Temple de St. Julien, vallée du Rupt ©Roger Bouillet
En effet sur l’ensemble de la Vallée, il n’y a plus guère qu’une dizaine d’exploitations agricoles et les fermes ne se trouvent plus au cœur des villages, comme cela était le cas dans un passé pas si lointain. Les troupeaux ne traversent plus les rues et plus personne ne se rend à la ferme avec son bidon à lait. En quarante ans, la Vallée du Rupt a vu disparaître deux tiers de ses exploitations agricoles et la tendance n’est pas prête d’être inversée.
La cohabitation entre les paysans et les nouveaux venus dans les villages n’est pas forcément des plus aisées. Dans certaines communes, le cultivateur doit laisser une bande de terrain, à prélever sur ses terres, libre de toute intervention à proximité des habitations, et plus précisément des pavillons nouvellement construits. Bertrand Bainier, dans la conversation, lâche le concept fondamental de « néo-ruraux » pour caractériser les citadins ayant décidé de quitter les communes urbaines, mais pas forcément la mentalité qui y correspond. La méconnaissance de leur nouvel espace de vie peut parfois entraîner des problèmes de voisinage. On oublie souvent que la campagne telle que nous la connaissons est le résultat du travail des hommes. L’arrivée des néo-ruraux bouleverse la composition sociologique d’une commune – et donc d’une paroisse. Et nous voilà conduits à évoquer un nouveau concept, la « gentrification », soit le processus par lequel la population indigène d’un village fait place à une population plus aisée, mais plus du tout enracinée ; on peut parler d’un embourgeoisement, ou plus péjorativement d’une « boboïsation ». Bertrand Bainier est dans la cinquantaine et il devrait consentir à de gros investissements pour renouveler ses équipements frappés d’obsolescence. Personne de sa famille ne reprendra son domaine qui, selon toute vraisemblance, sera racheté par l’un de ces regroupements agricoles que Bertrand qualifie de kolkhozes. Et pourtant, Bertrand appartient à cette race de passionnés qui ont compris que rien ne se fait de bien sans un lien particulier entre l’éleveur et l’animal ; le cultivateur, en outre, est architecte du paysage et son travail permet à la nature de réaliser tout son potentiel. Sans paysan, la Vallée perd son âme. Edwige, épouse de Bertrand et conseillère presbytérale, relève que l’Évangile reste un livre fermé pour celui qui n’entretient plus de contact avec la nature.
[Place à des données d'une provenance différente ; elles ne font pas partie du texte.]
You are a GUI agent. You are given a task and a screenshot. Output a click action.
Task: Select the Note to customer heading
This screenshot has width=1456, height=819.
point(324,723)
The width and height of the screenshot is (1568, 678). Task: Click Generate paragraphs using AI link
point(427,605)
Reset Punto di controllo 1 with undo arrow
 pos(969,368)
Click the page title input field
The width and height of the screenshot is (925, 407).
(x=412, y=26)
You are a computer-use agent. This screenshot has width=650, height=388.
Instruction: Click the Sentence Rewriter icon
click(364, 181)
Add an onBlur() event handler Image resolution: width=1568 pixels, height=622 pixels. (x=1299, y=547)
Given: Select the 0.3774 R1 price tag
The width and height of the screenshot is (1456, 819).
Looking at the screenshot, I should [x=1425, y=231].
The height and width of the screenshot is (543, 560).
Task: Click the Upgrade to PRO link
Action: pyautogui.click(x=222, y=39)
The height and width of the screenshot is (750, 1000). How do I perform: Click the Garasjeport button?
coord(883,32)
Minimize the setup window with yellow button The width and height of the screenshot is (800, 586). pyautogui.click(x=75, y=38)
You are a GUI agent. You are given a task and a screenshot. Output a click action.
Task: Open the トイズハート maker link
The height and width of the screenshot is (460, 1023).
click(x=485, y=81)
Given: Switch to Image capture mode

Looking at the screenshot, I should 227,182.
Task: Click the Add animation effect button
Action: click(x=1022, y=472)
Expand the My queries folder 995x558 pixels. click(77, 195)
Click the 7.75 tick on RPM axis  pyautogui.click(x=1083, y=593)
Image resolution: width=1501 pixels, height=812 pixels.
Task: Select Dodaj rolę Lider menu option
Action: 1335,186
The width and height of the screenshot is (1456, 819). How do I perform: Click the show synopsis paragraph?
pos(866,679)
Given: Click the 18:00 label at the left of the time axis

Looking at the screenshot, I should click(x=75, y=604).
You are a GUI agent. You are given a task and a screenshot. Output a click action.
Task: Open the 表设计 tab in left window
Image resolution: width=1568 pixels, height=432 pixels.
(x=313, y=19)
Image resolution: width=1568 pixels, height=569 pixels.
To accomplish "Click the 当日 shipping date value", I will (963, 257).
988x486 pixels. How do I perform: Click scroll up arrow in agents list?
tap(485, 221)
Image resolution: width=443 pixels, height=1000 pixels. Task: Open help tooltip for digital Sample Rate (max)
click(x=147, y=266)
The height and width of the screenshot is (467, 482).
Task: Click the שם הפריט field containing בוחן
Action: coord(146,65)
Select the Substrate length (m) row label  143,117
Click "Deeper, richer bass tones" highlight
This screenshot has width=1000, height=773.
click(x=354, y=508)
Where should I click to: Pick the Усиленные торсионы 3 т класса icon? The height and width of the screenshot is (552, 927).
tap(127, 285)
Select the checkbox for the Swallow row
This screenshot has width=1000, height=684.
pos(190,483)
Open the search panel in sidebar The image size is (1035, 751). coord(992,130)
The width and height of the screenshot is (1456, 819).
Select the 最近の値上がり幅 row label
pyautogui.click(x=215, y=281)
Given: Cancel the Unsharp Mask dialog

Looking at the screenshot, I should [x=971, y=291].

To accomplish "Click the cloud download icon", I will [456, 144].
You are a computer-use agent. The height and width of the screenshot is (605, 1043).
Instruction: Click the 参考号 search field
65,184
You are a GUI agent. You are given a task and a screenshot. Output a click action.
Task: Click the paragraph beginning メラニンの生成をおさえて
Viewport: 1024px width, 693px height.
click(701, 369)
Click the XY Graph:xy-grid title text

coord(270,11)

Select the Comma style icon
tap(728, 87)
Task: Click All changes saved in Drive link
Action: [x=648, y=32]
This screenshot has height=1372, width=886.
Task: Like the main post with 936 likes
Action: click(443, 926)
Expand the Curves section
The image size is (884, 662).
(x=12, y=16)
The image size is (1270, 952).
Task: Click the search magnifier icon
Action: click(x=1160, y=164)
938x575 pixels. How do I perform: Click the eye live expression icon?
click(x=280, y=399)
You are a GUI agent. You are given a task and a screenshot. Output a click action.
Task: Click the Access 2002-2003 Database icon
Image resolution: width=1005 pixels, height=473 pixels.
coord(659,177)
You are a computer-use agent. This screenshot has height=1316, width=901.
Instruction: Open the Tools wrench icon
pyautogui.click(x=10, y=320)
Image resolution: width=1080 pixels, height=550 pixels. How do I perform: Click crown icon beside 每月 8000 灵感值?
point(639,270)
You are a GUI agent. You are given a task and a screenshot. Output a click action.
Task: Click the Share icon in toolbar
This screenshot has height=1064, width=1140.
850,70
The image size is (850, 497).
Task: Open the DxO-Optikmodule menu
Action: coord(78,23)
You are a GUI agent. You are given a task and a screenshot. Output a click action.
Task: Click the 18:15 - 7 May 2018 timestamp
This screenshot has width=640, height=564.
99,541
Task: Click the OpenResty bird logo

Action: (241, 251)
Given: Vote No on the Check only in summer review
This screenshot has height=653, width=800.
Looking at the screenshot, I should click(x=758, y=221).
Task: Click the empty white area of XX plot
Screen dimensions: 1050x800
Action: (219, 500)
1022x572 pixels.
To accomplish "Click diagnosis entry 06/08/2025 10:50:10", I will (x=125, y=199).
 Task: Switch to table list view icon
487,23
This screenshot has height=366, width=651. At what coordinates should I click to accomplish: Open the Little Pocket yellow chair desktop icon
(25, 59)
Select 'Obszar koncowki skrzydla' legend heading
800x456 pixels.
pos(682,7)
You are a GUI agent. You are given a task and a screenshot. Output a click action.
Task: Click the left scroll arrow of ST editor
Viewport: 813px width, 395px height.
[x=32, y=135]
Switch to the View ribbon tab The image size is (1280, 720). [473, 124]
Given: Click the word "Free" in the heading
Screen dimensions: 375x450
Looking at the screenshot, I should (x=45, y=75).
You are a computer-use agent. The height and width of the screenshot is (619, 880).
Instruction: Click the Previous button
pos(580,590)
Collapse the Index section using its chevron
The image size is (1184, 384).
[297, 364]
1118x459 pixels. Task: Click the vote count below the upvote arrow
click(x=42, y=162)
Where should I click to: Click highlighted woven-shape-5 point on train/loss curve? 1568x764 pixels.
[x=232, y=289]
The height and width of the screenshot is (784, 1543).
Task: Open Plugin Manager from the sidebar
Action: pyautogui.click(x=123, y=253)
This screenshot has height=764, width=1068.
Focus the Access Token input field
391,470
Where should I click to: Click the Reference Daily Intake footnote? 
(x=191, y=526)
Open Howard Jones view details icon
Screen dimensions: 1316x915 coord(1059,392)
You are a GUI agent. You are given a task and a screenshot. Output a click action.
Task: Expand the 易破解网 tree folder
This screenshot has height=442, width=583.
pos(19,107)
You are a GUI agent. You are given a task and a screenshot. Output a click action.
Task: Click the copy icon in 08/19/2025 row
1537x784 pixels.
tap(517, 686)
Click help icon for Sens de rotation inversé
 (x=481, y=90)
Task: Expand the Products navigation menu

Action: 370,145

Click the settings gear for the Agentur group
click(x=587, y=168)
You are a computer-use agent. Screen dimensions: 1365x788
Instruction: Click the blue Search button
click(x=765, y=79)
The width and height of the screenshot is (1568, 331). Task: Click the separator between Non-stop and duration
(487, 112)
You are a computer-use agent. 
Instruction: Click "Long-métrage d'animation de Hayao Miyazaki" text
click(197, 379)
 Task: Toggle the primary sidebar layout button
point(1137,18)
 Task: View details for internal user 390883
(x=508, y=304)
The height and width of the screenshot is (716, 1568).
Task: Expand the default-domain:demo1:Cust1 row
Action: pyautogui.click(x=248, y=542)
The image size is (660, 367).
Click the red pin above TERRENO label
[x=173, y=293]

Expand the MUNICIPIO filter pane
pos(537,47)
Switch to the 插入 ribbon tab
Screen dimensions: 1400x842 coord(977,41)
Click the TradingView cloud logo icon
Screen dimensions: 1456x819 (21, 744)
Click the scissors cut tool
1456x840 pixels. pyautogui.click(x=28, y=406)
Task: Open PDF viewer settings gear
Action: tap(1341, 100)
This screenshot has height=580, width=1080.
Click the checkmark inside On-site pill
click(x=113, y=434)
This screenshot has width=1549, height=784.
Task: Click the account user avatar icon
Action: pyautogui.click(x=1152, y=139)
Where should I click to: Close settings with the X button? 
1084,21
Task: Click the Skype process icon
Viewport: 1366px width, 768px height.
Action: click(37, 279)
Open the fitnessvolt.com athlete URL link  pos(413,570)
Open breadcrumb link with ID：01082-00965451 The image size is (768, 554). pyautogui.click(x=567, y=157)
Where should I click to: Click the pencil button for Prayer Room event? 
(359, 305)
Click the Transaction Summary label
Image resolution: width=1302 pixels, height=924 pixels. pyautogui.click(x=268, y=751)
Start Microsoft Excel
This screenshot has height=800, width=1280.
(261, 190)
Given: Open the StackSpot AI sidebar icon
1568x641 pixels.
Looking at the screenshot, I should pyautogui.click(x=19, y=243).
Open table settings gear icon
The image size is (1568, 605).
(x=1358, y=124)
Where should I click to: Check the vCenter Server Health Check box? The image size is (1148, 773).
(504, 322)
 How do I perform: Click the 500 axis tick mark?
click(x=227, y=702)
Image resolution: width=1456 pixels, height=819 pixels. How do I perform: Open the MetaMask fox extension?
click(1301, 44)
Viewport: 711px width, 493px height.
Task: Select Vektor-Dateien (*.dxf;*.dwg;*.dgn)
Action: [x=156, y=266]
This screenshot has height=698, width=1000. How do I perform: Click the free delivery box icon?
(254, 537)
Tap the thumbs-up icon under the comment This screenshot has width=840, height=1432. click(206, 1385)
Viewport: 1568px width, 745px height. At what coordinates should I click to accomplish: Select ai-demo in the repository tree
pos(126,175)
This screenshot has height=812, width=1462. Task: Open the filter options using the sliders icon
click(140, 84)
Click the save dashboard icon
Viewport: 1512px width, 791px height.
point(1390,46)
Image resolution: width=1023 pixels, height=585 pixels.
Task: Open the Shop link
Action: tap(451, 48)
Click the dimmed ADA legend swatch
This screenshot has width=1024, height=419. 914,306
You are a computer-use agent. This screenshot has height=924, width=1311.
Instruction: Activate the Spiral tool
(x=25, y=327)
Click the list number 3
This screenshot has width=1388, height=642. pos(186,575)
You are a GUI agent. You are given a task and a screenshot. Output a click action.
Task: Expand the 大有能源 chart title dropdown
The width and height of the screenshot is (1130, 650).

Et voilà que notre entretien tourne autour de l’ouvrage Cosmos du philosophe Michel Onfray qui cherche à renouer avec la sagesse de tous les lieux et de tous les temps : il s’agit à la fois de contempler le monde, de comprendre ses mystères et les leçons qu’il nous donne ; il importe aussi de ressaisir les intuitions fondatrices du temps, de la vie et de la nature…
Si, comme le relève Bertrand, il est nécessaire que les paysans soient représentés dans le monde politique, à combien plus forte raison ont-ils leur place dans nos paroisses, avec leur vision à la fois enracinée et spirituelle du monde, dont ils prennent soin pratiquement.
Il est vrai que la paysannerie et l’Église en France connaissent une destinée et des défis semblables : il n’est plus possible de répéter ce qui s’est toujours fait, mais il est hors de question de sacrifier, ni même de brader l’essentiel.